In the entries from the line holding "Find the location of a particular element." through the end, inclusive, swap "screenshot" for "screen image" and write those lines out again with nothing else altered. Omit the pictures.

* Start GIVEN DATA *

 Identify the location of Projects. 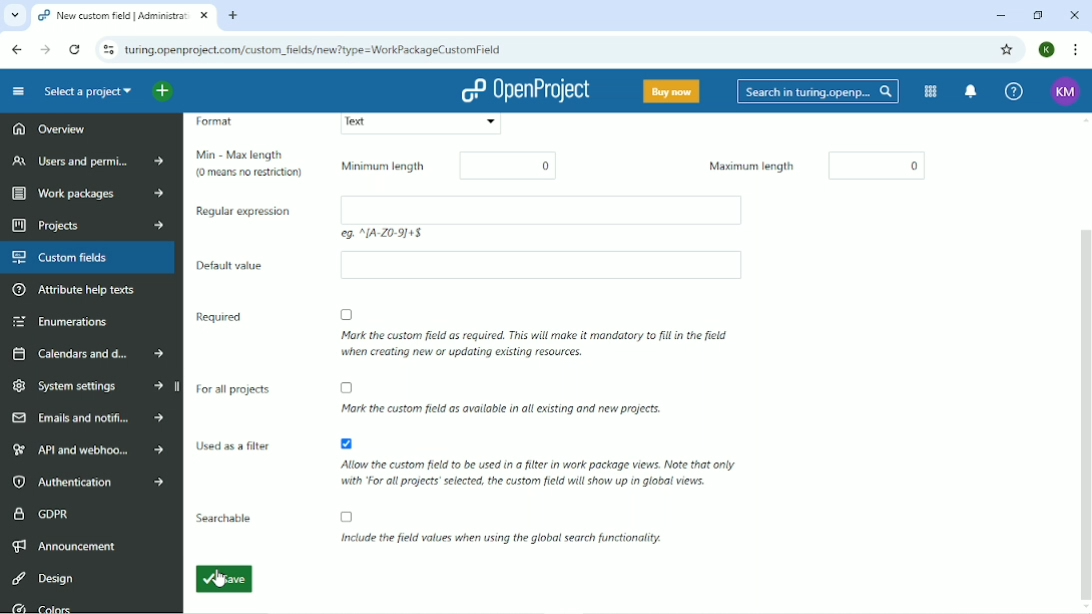
(85, 225).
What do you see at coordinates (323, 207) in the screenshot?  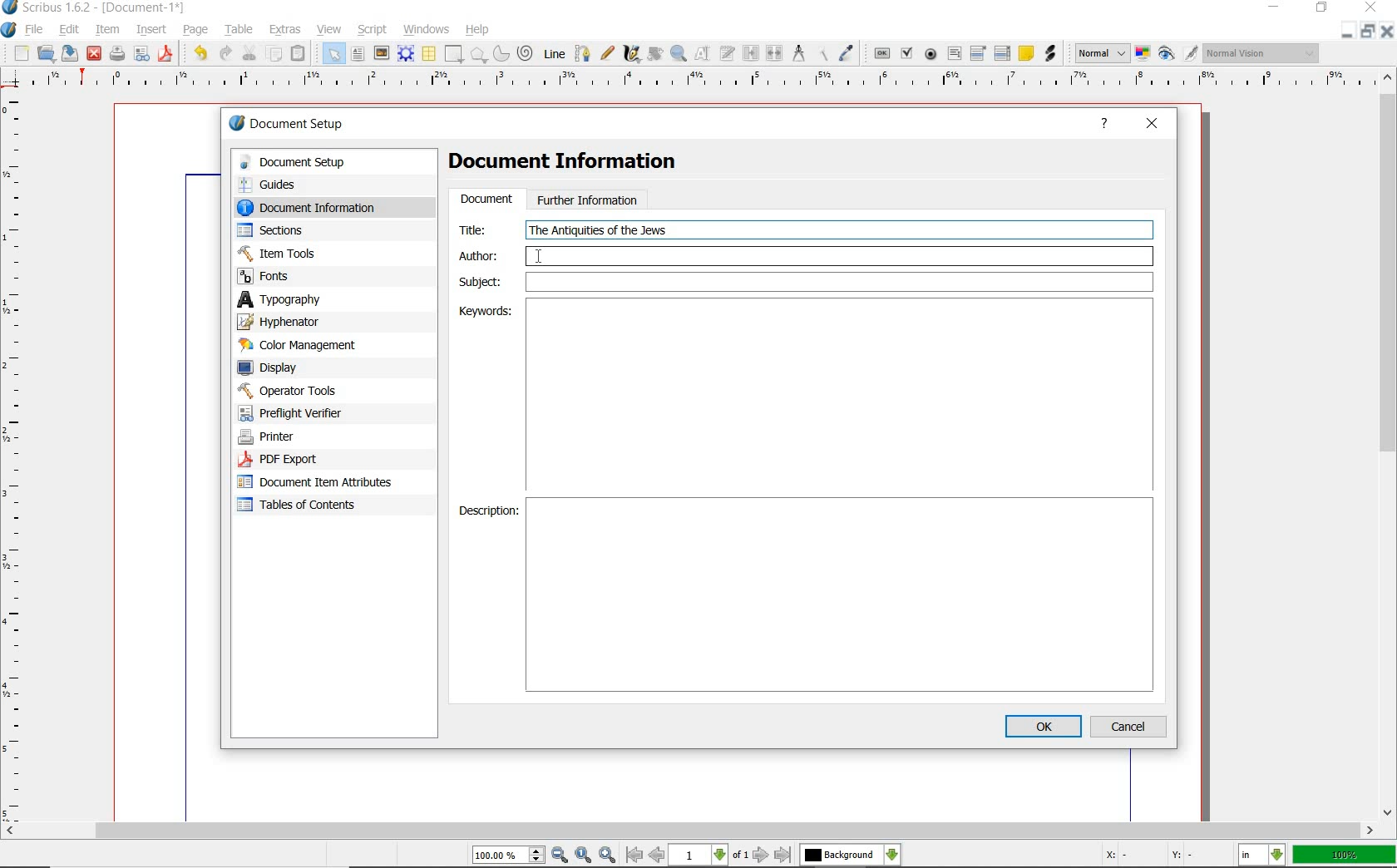 I see `document information` at bounding box center [323, 207].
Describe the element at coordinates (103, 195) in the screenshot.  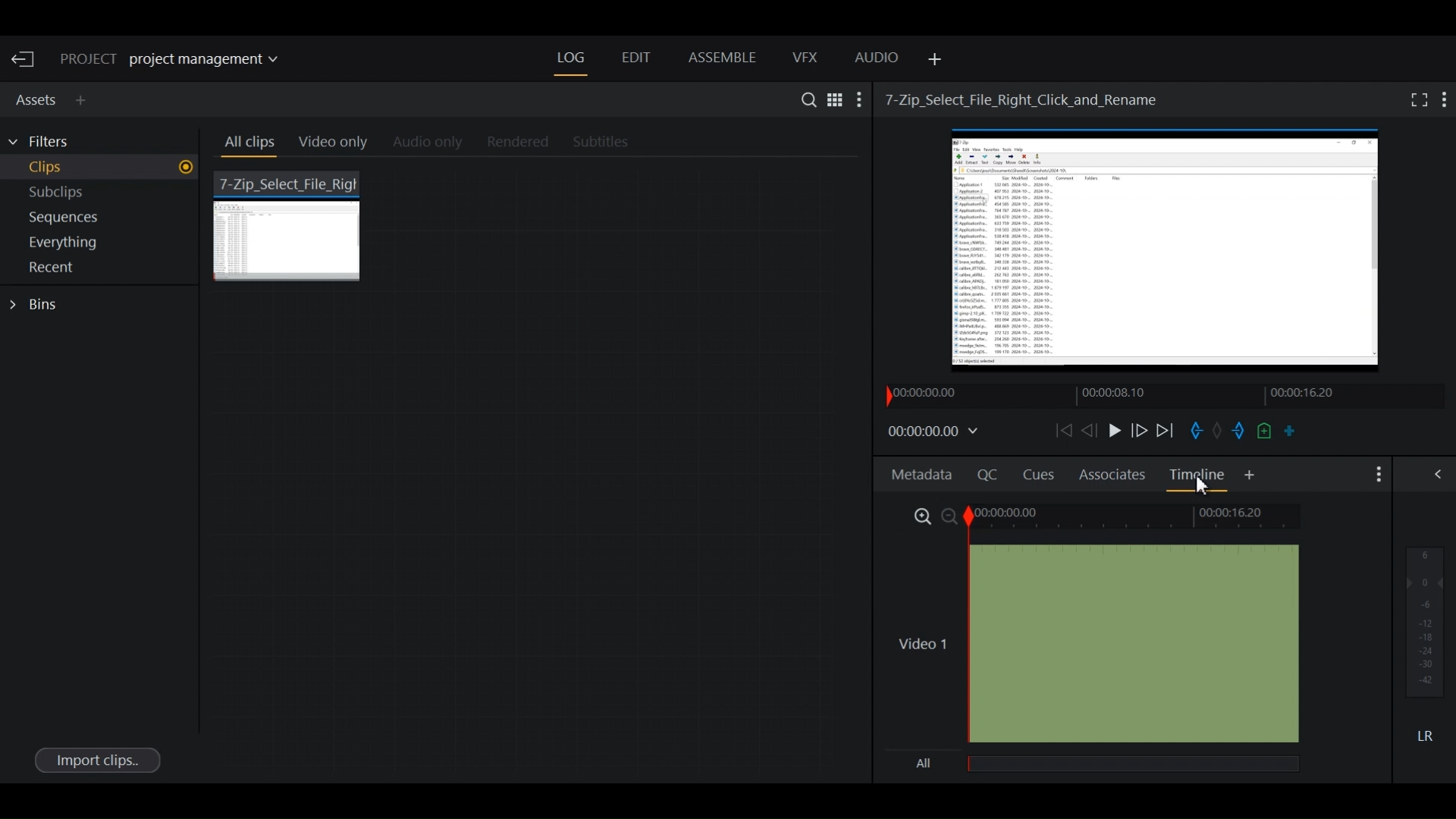
I see `Show Subclips in current project` at that location.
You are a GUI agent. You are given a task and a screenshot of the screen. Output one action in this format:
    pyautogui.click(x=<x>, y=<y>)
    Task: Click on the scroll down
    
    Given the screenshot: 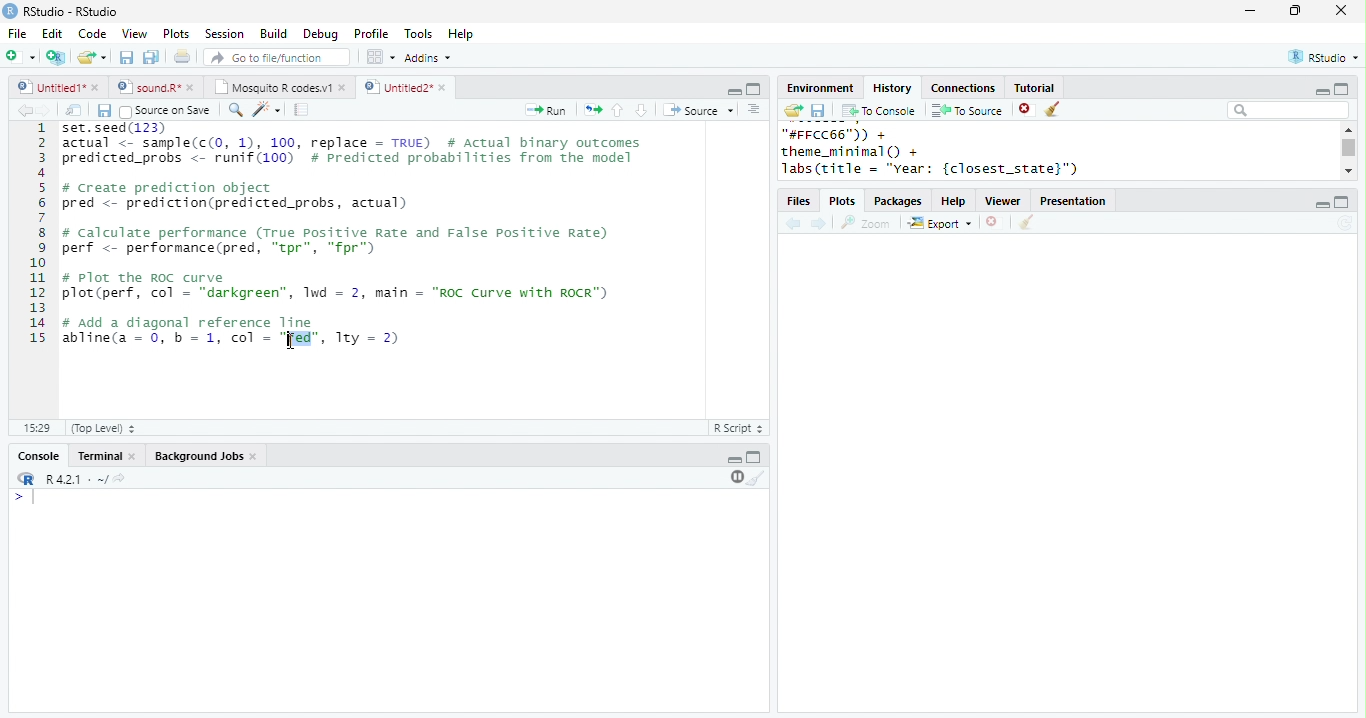 What is the action you would take?
    pyautogui.click(x=1348, y=170)
    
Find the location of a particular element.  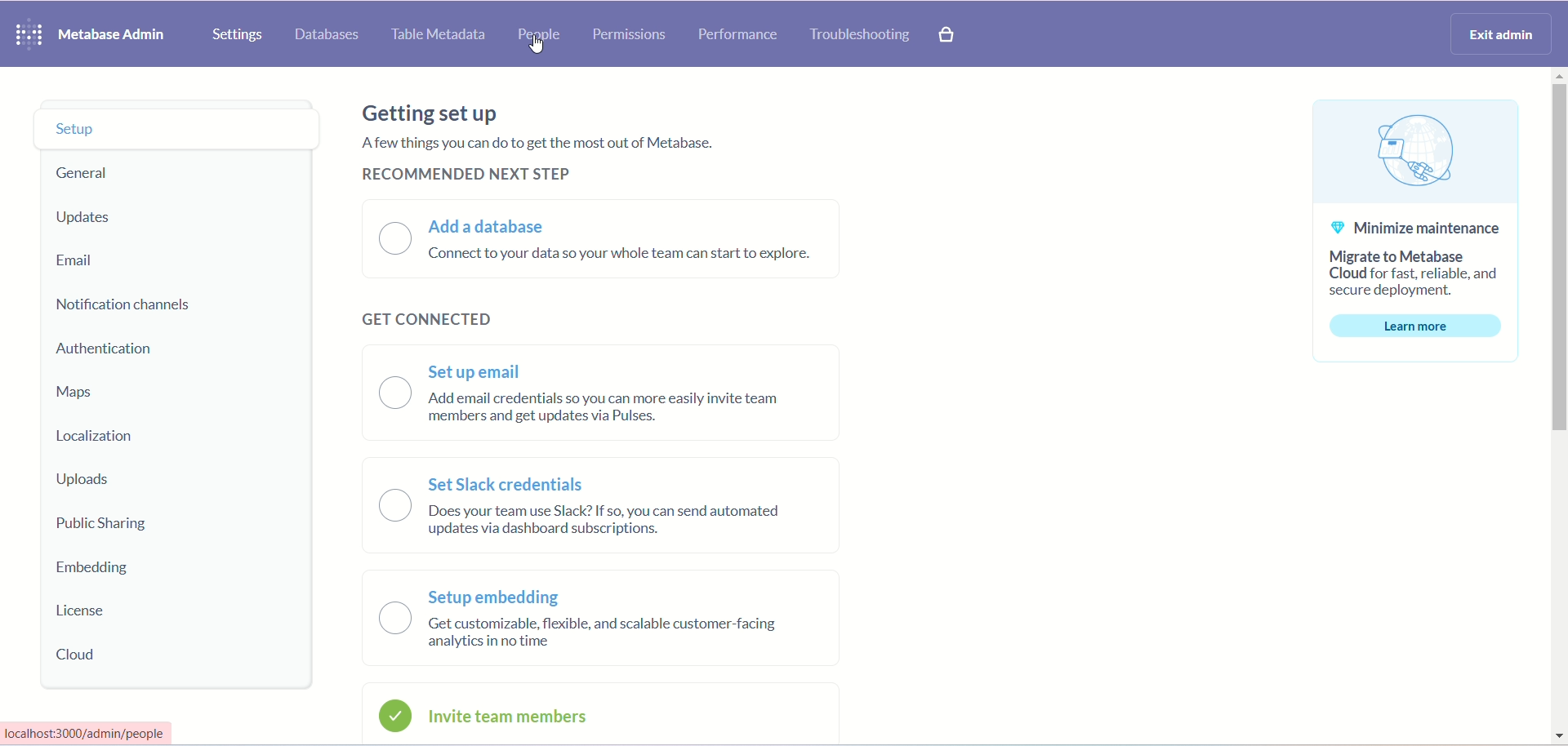

get connected is located at coordinates (432, 325).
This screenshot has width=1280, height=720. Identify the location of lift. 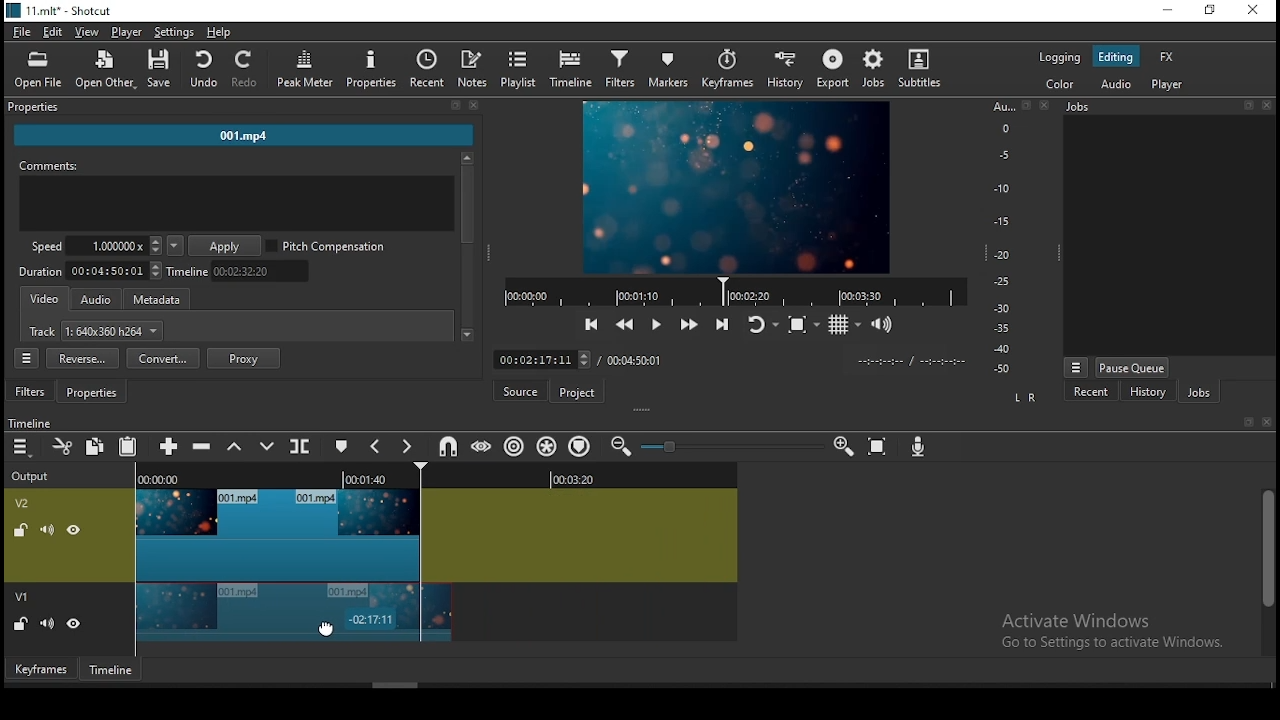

* End GIVEN DATA *

### CORRECT RESULT
Find the location of a particular element.  

get connected is located at coordinates (432, 325).
This screen image has width=1280, height=720. Identify the location of lift. 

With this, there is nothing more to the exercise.